January 13, 2023 By Bryan McKenzie, bkm4s@virginia.edu Bryan McKenzie, bkm4s@virginia.edu

They never looked for an Emmy, but they were happy to win four of them – and wouldn’t mind winning another.

Better known for political commentary, critique, quotes and a certain crystal ball, the staff of the University of Virginia’s Center for Politics are also successful producers of award-winning films, creating 19 documentaries in 23 years to preserve for posterity the past, the personalities and the peculiarities of politics.

“It’s all political history. That’s how I categorize everything we do with documentaries,” Glenn Crossman, director of programs for the UVA Center for Politics, said. “It’s political history or it’s going to become political history. Our mission is to help Americans be more civically engaged, to learn to be more informed and active citizens, and understand our political history is a part of that.”

Sometimes, history is found in current events.
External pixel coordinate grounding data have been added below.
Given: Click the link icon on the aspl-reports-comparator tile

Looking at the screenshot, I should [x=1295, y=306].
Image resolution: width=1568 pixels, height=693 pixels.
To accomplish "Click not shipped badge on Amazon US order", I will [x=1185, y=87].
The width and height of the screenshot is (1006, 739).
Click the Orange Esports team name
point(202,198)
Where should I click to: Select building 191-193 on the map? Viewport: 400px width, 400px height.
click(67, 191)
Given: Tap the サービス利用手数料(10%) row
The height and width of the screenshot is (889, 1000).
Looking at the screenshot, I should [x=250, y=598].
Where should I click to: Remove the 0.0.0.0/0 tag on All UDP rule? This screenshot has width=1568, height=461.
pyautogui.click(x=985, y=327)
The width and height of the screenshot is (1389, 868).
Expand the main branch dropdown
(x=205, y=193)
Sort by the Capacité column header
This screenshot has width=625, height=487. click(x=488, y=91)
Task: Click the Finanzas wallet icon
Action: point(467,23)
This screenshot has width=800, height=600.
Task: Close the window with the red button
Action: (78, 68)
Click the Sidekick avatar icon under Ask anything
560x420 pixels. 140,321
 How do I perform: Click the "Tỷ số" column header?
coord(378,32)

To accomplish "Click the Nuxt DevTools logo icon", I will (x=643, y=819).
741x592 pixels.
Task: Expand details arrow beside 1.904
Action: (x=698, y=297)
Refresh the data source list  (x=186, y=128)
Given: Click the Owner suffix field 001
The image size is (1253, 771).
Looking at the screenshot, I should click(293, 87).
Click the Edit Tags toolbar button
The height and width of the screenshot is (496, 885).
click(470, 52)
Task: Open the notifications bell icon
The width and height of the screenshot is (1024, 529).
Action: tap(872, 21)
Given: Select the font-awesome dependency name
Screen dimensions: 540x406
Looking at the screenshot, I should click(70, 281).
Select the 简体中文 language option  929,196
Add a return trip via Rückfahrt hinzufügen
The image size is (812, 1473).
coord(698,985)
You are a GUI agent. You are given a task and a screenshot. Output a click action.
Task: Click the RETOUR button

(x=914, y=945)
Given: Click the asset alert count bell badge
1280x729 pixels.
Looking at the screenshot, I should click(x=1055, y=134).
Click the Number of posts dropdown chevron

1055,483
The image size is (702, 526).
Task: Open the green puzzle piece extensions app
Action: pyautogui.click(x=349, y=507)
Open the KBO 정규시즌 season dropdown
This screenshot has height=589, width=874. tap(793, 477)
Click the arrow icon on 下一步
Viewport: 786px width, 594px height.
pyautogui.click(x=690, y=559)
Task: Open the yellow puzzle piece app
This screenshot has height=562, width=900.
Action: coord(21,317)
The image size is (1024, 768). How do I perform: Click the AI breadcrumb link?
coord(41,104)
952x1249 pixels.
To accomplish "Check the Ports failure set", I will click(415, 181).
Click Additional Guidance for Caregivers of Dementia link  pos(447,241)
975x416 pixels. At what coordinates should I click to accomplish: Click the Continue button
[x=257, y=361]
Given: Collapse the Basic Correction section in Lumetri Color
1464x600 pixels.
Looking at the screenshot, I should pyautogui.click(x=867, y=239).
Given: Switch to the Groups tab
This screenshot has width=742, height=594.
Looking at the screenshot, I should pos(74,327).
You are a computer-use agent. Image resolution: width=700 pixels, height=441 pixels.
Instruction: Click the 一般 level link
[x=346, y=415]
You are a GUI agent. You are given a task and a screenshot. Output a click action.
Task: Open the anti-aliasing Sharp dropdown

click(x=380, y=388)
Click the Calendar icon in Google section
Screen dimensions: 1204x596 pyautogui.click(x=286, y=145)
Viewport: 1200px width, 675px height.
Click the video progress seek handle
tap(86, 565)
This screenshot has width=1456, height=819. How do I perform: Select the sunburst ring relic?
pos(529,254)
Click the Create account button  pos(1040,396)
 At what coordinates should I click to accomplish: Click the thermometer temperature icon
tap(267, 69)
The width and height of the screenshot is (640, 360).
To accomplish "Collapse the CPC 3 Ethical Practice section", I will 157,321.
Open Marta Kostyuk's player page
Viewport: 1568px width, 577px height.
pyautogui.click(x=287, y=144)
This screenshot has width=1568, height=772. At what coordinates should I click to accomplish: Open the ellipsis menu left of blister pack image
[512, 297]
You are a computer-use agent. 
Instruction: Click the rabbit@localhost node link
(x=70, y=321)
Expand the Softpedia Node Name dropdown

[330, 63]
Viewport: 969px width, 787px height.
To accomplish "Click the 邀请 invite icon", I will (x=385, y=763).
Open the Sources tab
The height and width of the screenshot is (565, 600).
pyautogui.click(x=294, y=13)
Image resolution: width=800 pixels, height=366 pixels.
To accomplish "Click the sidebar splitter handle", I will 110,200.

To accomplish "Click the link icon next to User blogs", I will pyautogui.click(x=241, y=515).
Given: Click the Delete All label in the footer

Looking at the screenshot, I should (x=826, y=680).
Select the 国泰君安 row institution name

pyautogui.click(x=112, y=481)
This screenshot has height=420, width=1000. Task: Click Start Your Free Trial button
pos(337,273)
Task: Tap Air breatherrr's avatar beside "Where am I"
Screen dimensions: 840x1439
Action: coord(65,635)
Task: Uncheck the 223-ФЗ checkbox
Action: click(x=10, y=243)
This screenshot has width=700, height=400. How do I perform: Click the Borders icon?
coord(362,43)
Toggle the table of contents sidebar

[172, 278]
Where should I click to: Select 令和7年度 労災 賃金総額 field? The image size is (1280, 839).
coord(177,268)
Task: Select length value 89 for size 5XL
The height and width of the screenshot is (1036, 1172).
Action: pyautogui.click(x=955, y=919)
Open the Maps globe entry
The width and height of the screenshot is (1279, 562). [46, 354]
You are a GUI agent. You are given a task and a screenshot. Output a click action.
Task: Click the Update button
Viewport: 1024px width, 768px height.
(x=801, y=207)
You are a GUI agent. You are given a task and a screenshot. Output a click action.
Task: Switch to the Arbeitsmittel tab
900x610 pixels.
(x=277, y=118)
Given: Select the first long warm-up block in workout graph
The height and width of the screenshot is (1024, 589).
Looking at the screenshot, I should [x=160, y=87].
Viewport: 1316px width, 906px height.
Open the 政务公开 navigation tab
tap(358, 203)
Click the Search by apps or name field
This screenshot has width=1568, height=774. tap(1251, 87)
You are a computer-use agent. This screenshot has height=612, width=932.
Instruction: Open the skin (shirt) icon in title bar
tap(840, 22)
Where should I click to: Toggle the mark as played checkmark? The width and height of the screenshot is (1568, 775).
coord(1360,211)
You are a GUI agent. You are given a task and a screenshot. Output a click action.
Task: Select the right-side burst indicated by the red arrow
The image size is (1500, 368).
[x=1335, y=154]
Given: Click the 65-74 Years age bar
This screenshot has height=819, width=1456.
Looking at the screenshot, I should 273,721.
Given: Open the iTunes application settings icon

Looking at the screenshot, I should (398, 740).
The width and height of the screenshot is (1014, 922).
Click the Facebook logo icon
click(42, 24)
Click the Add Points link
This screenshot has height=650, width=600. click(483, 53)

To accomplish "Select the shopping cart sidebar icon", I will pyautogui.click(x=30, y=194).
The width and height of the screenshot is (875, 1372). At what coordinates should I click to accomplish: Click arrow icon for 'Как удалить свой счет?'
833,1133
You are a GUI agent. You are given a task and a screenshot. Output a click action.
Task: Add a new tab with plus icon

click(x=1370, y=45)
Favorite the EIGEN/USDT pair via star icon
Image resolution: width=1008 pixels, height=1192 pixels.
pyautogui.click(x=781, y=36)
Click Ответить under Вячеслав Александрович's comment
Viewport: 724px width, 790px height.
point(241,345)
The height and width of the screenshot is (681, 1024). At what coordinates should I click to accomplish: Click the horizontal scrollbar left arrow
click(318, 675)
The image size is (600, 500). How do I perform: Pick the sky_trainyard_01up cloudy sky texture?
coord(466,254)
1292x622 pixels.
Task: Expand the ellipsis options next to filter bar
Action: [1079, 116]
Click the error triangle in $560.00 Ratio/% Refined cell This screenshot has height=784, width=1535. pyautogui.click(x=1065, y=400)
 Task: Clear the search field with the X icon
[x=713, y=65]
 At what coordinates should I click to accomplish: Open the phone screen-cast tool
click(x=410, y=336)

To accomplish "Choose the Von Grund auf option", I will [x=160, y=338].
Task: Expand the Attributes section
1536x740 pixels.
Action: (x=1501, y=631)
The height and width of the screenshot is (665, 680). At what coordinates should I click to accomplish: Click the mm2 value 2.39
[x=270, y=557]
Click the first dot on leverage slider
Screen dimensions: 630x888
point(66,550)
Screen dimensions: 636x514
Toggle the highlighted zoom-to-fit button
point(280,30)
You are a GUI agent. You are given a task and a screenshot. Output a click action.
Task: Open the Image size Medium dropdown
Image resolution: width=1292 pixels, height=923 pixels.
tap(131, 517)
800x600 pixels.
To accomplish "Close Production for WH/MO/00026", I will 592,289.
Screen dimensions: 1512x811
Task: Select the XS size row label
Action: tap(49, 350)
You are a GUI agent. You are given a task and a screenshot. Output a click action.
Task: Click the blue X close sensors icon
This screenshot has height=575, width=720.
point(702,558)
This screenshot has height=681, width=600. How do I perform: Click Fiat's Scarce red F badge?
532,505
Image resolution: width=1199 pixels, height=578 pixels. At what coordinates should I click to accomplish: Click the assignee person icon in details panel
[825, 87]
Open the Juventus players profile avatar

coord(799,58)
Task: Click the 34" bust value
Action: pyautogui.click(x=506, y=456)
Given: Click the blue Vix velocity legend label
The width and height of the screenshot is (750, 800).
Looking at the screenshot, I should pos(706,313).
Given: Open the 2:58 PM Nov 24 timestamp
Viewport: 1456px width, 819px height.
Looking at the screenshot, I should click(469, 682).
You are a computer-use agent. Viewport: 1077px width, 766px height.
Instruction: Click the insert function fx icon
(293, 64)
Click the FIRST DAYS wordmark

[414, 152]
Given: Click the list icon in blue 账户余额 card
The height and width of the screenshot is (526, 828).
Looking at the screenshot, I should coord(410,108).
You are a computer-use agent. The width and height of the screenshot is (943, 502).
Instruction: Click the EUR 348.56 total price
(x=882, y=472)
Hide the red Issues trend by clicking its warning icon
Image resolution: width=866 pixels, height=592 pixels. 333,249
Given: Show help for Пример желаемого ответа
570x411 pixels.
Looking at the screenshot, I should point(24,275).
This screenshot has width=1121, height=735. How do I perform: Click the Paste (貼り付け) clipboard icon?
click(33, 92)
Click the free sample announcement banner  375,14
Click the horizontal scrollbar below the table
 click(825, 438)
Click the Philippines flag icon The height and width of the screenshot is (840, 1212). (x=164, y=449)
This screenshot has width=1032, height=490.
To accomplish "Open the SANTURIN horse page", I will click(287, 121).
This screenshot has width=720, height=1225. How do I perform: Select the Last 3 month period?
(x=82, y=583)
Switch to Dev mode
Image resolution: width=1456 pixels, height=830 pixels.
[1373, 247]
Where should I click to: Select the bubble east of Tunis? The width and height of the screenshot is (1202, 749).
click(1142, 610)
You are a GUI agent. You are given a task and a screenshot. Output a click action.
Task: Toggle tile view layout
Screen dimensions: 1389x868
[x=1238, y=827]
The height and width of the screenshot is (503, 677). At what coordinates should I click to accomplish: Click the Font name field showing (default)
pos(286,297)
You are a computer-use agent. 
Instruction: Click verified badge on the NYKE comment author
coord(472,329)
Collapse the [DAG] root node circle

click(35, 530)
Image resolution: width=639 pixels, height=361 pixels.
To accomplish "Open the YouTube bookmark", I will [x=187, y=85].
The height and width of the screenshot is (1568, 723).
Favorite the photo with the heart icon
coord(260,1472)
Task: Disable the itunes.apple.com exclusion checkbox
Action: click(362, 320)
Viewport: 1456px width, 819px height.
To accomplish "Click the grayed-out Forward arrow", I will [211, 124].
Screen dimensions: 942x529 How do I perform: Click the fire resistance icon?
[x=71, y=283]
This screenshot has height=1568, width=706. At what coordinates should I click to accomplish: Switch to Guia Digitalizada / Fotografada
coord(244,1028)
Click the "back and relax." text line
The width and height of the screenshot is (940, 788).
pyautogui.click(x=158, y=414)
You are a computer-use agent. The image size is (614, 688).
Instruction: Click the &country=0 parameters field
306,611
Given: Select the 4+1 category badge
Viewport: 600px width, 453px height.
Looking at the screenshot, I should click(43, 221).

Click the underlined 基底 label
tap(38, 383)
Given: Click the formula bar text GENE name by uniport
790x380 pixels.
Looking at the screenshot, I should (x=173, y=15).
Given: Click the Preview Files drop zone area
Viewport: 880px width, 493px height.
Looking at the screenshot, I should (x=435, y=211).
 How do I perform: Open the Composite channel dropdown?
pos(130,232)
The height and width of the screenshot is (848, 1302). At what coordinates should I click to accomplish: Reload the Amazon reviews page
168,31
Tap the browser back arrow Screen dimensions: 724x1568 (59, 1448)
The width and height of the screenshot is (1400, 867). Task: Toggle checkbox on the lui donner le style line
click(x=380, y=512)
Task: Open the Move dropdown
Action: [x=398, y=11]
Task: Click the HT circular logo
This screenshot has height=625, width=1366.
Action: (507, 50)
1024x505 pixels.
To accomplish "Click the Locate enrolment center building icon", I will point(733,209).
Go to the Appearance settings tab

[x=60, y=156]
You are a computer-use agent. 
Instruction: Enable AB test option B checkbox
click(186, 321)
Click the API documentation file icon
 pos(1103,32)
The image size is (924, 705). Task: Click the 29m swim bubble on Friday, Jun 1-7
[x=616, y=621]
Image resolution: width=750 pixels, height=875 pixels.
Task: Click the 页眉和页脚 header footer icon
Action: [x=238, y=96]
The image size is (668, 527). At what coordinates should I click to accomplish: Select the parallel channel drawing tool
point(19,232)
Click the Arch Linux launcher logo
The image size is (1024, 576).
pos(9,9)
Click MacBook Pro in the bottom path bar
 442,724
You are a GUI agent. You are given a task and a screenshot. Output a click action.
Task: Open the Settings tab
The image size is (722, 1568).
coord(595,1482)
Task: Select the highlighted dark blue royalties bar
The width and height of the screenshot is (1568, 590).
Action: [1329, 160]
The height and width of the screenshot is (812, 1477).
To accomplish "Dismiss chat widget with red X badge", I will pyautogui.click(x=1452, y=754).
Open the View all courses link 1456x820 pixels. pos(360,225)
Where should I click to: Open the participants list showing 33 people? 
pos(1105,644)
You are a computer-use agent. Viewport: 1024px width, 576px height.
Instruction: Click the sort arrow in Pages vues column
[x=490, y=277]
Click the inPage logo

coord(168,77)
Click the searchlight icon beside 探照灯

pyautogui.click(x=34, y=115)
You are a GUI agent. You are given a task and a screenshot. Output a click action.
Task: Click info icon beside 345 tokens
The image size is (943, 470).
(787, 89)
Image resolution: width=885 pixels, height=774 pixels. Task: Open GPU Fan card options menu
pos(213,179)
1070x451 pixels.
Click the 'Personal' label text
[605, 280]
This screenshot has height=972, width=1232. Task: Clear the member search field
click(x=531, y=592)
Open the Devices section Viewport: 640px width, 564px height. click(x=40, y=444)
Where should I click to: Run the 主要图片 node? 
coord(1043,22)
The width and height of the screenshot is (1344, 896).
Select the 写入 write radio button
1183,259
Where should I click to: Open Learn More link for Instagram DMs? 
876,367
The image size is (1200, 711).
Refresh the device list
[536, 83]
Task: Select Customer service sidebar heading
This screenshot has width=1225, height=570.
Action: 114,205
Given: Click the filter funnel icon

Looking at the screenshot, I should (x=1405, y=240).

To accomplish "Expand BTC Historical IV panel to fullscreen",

Currently the center is working with a national filmmaker, 10th Collective, to document the thoughts, feelings and experiences of police officers – in some cases, through their widows – who worked to protect the Capitol on Jan. 6, 2021.

That’s the day when more than 2,000 supporters of then-President Donald Trump forced their way into the U.S. Capitol building to try and stop the Electoral College from transferring power to then-President-elect Joe Biden.

The documentarians began work on the film when the center gave the officers its inaugural Defenders of Democracy Award in September at a ceremony in the Rotunda Dome Room.

Carah Ong Whaley, the center’s academics program officer, knows the officers and partners of the fallen officers and is helping with the documentary “She came to us from [James Madison University] and she knew them personally,” Crossman said. “We would not be able to do this without her.”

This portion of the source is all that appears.